Pakistan, land of the intolerant

by MOHAMMED HANIF

Pakistanis in Lahore mourned outside one of two mosques of the minority Ahmadi sect that were attacked on May 28, 2010, killing some 90 Ahmadis PHOTO/Arif Ali/Agence France-Presse/Getty Images

This country has a poor record of protecting its religious minorities, but we outdo ourselves when it comes to Ahmadis. Members of the sect insist on calling themselves Muslims, and we mainstream Muslims insist on treating them like the worst kind of heretics.

The day I wrote this piece, a small headline in a newspaper informed me that an Ahmadi lawyer, his wife and two-year-old child had been shot dead by gunmen at home, for being Ahmadis. Killings like this have happened so many times that the story wasn’t even the main news. On May 28, 2010, some 90 Ahmadis were killed during attacks on two mosques in Lahore. No public official attended the funerals.

You would think that the government, law enforcers and the courts would do something about such sustained acts of brutality. But they are too hard at work. I learned from another recent headline that a district court near Lahore, in eastern Pakistan, had sentenced three Ahmadi men to death for blasphemy. A fourth man was shot dead before the trial while in police custody.

It is always prudent not to ask what blasphemous act is said to have been committed, because under the law, repeating something blasphemous can itself constitute blasphemy. According to one newspaper report, the men were on trial for attempting to remove from a wall religious posters that incited hatred against Ahmadis. That’s right, they were sentenced to death for taking down posters that incited people to kill them. (The prosecution argued that since the posters were religious, removing them was an insult to the Prophet Muhammad.)

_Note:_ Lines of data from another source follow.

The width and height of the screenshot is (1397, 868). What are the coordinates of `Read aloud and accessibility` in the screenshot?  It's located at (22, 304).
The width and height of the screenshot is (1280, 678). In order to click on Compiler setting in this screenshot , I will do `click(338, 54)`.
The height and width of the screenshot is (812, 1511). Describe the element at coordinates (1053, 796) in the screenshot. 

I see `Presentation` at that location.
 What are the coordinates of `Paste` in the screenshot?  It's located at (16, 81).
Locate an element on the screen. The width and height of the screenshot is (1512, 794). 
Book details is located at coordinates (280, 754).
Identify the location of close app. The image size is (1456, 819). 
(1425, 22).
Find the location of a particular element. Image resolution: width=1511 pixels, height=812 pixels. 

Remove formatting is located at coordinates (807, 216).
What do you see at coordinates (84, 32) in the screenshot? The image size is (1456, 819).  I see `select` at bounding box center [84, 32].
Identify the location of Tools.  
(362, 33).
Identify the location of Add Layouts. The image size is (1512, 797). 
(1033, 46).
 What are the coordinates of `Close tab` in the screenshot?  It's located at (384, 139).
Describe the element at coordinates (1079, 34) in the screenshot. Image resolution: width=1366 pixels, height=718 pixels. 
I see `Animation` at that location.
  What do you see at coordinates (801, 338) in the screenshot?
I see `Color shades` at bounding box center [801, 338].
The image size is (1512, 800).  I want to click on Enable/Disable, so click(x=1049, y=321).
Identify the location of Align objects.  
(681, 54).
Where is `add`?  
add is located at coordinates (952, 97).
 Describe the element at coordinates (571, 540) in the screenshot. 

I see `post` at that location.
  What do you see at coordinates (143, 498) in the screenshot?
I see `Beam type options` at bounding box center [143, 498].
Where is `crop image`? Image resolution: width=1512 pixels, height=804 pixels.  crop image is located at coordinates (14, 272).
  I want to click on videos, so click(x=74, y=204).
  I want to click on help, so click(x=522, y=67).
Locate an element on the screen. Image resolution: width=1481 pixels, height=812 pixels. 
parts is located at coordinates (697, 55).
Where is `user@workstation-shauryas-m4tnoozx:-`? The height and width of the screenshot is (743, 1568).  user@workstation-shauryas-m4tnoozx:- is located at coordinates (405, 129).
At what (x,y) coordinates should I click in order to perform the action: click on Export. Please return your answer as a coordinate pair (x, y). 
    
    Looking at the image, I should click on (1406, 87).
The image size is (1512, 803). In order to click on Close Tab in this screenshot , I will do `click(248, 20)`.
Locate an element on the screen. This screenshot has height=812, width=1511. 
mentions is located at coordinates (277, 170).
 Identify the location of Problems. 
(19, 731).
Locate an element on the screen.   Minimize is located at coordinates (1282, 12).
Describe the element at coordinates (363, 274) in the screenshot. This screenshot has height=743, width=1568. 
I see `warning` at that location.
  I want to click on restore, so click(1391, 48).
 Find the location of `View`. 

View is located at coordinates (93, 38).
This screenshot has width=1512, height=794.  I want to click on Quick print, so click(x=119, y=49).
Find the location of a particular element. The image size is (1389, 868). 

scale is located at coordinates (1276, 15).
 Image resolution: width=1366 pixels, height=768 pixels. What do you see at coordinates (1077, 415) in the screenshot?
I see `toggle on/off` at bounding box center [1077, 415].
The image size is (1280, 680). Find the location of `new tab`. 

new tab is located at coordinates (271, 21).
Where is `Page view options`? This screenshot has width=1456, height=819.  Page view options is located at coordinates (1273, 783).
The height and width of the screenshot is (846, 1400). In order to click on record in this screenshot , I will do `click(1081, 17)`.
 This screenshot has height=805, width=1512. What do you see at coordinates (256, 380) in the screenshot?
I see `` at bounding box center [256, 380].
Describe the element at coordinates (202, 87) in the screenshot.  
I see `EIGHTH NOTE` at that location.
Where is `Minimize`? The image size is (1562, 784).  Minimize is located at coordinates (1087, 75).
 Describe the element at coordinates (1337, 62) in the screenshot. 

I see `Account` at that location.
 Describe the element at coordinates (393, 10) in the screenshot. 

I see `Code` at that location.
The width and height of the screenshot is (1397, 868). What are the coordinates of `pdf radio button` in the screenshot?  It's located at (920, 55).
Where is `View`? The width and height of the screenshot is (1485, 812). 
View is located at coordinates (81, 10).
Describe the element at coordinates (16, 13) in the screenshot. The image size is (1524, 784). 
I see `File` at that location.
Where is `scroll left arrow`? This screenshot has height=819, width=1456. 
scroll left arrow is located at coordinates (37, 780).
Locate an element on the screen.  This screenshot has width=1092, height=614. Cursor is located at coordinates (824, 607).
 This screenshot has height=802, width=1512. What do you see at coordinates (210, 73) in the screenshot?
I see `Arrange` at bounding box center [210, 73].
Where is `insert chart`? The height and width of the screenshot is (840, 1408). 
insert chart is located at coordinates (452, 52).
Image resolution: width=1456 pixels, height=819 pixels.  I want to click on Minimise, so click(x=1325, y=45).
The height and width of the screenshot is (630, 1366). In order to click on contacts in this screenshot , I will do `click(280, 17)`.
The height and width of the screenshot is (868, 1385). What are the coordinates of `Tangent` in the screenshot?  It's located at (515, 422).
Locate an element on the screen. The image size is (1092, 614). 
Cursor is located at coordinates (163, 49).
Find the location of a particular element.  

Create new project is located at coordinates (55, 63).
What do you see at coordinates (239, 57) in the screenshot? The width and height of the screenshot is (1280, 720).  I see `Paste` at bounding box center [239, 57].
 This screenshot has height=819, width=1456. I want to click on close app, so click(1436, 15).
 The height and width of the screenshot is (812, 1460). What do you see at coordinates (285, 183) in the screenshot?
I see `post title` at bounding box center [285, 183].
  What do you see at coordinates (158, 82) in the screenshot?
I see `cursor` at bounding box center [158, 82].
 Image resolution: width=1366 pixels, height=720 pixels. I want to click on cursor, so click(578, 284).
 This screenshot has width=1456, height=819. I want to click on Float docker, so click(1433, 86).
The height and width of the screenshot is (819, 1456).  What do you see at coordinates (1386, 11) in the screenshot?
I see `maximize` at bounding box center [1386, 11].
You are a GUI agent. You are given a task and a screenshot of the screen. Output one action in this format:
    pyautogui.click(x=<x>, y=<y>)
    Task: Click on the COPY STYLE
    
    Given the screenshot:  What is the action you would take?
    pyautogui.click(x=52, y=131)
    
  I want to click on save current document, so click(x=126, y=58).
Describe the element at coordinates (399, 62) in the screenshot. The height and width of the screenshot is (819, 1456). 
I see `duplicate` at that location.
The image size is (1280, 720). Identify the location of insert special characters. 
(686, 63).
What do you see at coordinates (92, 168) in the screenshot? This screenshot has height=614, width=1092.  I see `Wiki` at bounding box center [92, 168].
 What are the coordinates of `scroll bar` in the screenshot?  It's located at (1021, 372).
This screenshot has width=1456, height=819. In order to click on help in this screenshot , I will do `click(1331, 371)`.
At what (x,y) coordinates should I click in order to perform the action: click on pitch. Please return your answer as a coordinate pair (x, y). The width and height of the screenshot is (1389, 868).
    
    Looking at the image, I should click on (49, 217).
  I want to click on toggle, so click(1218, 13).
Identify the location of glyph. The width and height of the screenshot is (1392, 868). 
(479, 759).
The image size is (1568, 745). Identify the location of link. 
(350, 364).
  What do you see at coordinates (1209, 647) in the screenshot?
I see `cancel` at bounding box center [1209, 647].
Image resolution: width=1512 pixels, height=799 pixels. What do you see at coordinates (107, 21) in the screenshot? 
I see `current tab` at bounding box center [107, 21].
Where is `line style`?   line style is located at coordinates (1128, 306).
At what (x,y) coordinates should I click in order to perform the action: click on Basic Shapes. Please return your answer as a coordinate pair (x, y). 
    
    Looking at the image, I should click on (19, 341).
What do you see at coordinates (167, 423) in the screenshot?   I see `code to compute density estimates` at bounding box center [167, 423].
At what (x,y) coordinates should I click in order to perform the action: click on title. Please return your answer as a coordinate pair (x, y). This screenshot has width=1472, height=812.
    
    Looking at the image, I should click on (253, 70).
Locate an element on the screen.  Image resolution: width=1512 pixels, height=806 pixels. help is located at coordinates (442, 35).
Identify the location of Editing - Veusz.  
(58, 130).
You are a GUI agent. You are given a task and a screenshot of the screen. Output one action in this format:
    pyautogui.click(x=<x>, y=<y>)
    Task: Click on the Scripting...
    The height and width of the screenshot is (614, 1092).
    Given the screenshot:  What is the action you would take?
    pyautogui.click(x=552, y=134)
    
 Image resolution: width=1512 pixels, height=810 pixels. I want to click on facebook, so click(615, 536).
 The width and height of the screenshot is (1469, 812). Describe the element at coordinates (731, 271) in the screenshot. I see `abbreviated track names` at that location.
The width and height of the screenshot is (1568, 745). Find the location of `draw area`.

The Ahmadi (or Ahmadiyya) sect is a reformist movement founded by Mirza Ghulam Ahmad toward the end of the 19th century in the city of Qadian, in what is today the Indian part of Punjab. Ahmad claimed to be the incarnation of a Messiah promised in Islamic holy texts. That challenged the mainstream Muslim belief that Muhammad is Islam’s last and final prophet. Ahmad was accused of being an agent of the British Empire.

There are no reliable statistics about the number of Ahmadis in Pakistan today. Many Ahmadis don’t publicly identify as Ahmadi; others refuse to take part in the census. Estimates range from 500,000 to four million.

In 1974, Pakistan’s elected Parliament declared Ahmadis to be non-Muslims. Religious parties had held street protests demanding this, and even though Parliament back then was full of liberals and socialists, there was hardly a dissenting voice when the time came to pass the law.

Our Parliament today is still at it. Last week Muhammad Safdar, a son-in-law of the recently deposed prime minister, thundered against Ahmadis, demanding they be banned from joining the armed forces. He also demanded that a physics department of a university in Islamabad be renamed because in 2016 it was named after Abdus Salam, the only Pakistani scientist to become a Nobel laureate. The Pakistani government had already taken close to four decades to name anything after Mr. Salam, a theoretical physicist, because he was Ahmadi. It appears that not a single parliamentarian spoke up against Mr. Safdar’s diatribe.

Earlier this month, Parliament also changed the oath that Pakistanis are required to take to get a passport or run in an election. A standard version of the statement goes: “I hereby solemnly declare that I consider Mirza Ghulam Ahmad Qadiani to be an impostor nabi and also consider his followers, whether belonging to the Lahori or Qadiani group, to be non-Muslims.” (Nabi means prophet.) Language in the election law was changed from “I solemnly declare” to “I believe.”